Glaubensfragen

Glaubensfragen

Quäker glauben, dass Gott/Geist/das Göttliche für jeden Menschen unmittelbar erfahrbar ist und sich im Leben jedes Menschen manifestiert. Jede Quäkerin und jeder Quäker hat daher eine Antwort auf die Frage „Was kannst du sagen?“, sei es in Worten oder in Taten.  Denn im Quäkertum, einer Religion ohne Dogma, gibt es kein festgelegtes Glaubensbekenntnis, sondern den Anspruch, Zeugnis von unserem Glauben durch unser Leben abzulegen. Daher ist das Quäkertum im Christentum verwurzelt, aber offen für neues Licht: Das Verhältnis von Quäkertum und Christentum ist vielfältig und dynamisch. Im Ökumenischen Dialog geht es uns weniger um theologische Dispute als um geteilte Ursprünge und Visionen, denen die Quäker als Friedenskirche in der Ökumene eine Stimme geben.
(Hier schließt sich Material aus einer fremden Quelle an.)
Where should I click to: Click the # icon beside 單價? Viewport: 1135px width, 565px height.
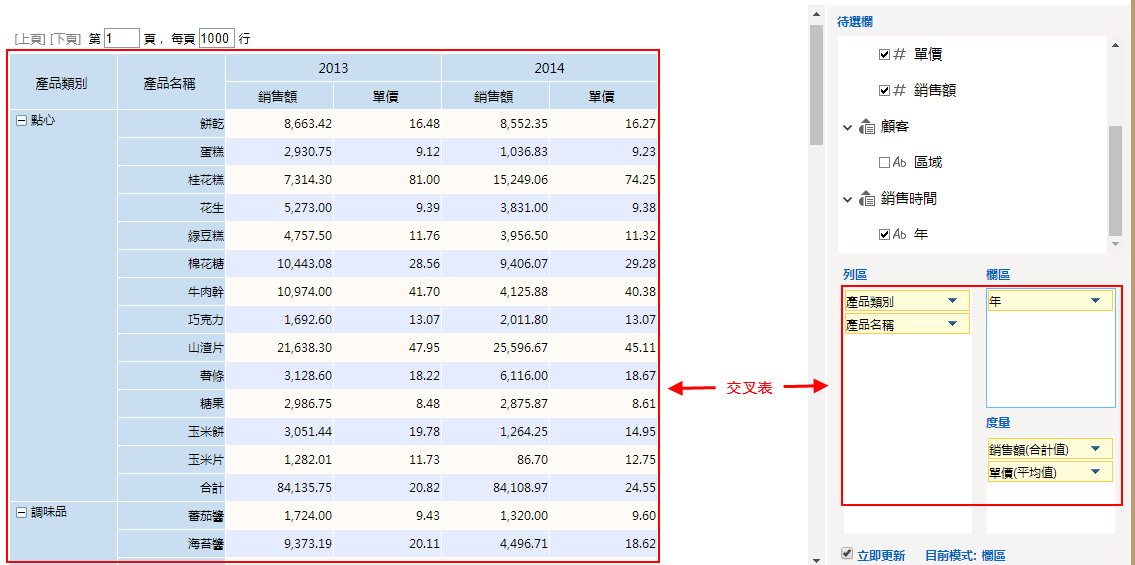click(899, 54)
Da das Quäkertum auf direkte Führung durch die Erfahrung in der Andacht baut und nicht auf Dogmen und kirchliche Autorität, ist es einem steten Wandel unterzogen. Das liberale, unprogrammierte Quäkertum, wie es in Deutschland gelebt wird, ist daher nur eine Spielart der Quäkervielfalt weltweit, die sich über die Jahrhunderte historisch, kulturell und geographisch diversifiziert hat.